Capita a volte di ritrovarsi di fronte alla realtà, faccia a faccia, e di restare perplessi e sconcertati di alcune scelte. Capita e non ci si può lamentare, sono scelte della Chiesa e vanno rispettate. Certo è che per una comunità intera, un prete o - meglio - un missionario può rappresentare tanto e in alcuni casi ci si innamora: gli uomini, le donne e i bambini diventano individui ricchi d’amore. E’ l’effetto di un Don al fianco di una comunità che si sente così vicina a lui da rivoltarsi quando apprende la notizia del trasferimento, pur comprendendo che alcuni dispiaceri e alcune sofferenze fanno parte di questa vita e vanno abbracciate e anch’esse vissute.

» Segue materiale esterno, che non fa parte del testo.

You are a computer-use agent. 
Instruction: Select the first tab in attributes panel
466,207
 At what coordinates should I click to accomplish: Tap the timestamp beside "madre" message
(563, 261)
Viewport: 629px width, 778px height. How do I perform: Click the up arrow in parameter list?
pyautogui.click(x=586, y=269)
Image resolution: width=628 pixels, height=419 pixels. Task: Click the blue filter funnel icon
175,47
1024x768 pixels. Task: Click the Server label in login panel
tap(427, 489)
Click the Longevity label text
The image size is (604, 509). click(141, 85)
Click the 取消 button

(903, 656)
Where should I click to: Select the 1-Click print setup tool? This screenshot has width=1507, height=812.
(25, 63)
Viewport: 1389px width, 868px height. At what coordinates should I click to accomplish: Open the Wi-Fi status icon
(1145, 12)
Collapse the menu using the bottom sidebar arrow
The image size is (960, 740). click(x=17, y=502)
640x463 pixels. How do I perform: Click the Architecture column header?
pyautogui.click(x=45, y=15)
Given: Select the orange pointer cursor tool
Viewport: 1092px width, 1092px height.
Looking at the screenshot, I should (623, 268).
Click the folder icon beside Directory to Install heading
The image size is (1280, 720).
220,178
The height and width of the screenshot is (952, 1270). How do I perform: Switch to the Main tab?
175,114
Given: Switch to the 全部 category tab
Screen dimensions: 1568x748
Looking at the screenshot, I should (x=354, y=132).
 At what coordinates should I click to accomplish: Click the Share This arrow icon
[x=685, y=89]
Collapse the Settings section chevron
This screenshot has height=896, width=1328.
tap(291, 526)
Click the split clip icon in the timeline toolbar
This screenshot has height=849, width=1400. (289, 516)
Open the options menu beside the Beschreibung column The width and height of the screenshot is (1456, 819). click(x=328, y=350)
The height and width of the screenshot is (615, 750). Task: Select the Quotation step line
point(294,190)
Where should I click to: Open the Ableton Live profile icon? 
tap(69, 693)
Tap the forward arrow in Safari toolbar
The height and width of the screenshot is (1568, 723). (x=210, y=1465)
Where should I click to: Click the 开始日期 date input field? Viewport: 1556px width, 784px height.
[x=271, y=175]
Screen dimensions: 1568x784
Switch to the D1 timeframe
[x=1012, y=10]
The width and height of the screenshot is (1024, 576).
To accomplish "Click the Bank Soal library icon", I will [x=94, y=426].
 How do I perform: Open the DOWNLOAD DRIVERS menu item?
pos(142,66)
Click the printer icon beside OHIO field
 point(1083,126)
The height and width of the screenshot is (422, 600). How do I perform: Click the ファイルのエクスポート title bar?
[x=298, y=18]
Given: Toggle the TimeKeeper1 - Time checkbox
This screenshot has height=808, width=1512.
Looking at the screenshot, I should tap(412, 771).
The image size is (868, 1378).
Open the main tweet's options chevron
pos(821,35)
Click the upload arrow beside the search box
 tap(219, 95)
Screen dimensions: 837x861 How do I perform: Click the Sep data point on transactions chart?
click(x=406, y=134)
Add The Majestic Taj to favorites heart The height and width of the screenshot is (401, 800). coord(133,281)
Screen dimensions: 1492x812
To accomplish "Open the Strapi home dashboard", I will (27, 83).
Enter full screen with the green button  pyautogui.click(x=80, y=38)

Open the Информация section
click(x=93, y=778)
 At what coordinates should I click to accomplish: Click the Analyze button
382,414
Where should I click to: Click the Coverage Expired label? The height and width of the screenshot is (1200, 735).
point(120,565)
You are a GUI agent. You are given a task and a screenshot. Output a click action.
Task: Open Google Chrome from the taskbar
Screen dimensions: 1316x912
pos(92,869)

Però, quanto conta la volontà di un popolo? E quanto conta la comunicazione con la Chiesa che tante persone, grazie al Don, hanno ritrovato? E a chi importa mantenere vive queste riflessioni e questi bei rapporti? Il popolo non può non contare nulla, e quando si esprime in maniera assai coinvolgente si deve ascoltare. Oltretutto: chi è la Chiesa? Siamo noi.

Don è una persona speciale e, si sa, bisogna obbedire ed essere etici, ma bisogna anche considerare il beneficio che una intera comunità, anche allargata, sta ricevendo. La Chiesa non è Don ma siamo noi, l’ho detto prima, quindi si vive lo stesso, figuriamoci. Il punto sul quale riflettere però è anche un altro: recentemente il giornalista Michael Dougherty ha sostenuto che la Chiesa cresce in due modi, Il primo è biologico, attraverso cioè l’aumento del numero di famiglie che va in Chiesa. Ma la Chiesa cresce anche in un secondo modo: quando attira e non discute, non polemizza.

Bene, quando tutto questo succede e quando questo equilibrio si crea fra la popolazione, sarebbe bene far continuare a crescere la Chiesa, nella “Gioia”…e nell’amore.